## What to produce
Reproduce exactly the lines of the material beneath, from the line that contains "Task: Open the Home menu item" to the line that contains "Open the saved", both included, and no other lines.
(Beginning of Records shown)
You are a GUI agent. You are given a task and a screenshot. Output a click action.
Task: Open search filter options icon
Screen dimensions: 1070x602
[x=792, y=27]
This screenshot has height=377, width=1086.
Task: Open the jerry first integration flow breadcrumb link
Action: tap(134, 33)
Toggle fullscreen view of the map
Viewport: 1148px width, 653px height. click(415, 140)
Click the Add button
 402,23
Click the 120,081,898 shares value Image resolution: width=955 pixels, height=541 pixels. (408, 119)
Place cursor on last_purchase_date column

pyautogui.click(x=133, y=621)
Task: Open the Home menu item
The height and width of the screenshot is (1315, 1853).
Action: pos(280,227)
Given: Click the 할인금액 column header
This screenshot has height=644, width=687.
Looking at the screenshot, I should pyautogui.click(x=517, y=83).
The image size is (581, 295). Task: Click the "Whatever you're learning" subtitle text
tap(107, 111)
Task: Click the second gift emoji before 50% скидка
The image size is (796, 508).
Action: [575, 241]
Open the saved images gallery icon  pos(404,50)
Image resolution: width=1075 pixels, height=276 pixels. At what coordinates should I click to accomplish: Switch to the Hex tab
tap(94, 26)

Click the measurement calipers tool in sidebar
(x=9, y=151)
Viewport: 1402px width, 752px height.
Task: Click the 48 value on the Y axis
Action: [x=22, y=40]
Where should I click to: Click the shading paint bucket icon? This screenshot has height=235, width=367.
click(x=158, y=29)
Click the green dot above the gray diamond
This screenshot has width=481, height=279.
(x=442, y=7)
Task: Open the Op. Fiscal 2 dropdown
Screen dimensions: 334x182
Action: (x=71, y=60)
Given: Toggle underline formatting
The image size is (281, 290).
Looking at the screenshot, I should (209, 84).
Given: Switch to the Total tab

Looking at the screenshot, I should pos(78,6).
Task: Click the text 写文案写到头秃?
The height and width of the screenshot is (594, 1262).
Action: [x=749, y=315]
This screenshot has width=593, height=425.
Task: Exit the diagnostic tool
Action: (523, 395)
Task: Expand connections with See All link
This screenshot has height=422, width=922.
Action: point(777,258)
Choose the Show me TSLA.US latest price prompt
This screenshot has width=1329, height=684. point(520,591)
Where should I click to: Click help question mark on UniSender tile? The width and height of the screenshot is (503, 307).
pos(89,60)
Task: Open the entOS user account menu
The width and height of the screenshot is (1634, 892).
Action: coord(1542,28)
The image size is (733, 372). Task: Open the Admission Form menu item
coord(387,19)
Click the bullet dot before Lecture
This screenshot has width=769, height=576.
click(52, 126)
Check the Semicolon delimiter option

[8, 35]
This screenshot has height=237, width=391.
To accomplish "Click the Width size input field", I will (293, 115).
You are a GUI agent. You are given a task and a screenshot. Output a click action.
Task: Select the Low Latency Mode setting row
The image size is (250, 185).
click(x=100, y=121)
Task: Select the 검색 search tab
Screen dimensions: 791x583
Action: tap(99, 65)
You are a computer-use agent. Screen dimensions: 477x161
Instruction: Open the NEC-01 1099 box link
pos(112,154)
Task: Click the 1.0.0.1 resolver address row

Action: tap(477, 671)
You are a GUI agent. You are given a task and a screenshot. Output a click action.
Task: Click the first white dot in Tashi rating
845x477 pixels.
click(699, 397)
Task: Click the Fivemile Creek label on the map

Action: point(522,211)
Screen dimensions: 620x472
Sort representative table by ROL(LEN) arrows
(End of Records shown)
## Response
Task: Open the Home menu item
The height and width of the screenshot is (1315, 1853).
Action: pos(280,227)
Given: Click the 할인금액 column header
This screenshot has height=644, width=687.
Looking at the screenshot, I should pyautogui.click(x=517, y=83).
The image size is (581, 295). Task: Click the "Whatever you're learning" subtitle text
tap(107, 111)
Task: Click the second gift emoji before 50% скидка
The image size is (796, 508).
Action: [575, 241]
Open the saved images gallery icon  pos(404,50)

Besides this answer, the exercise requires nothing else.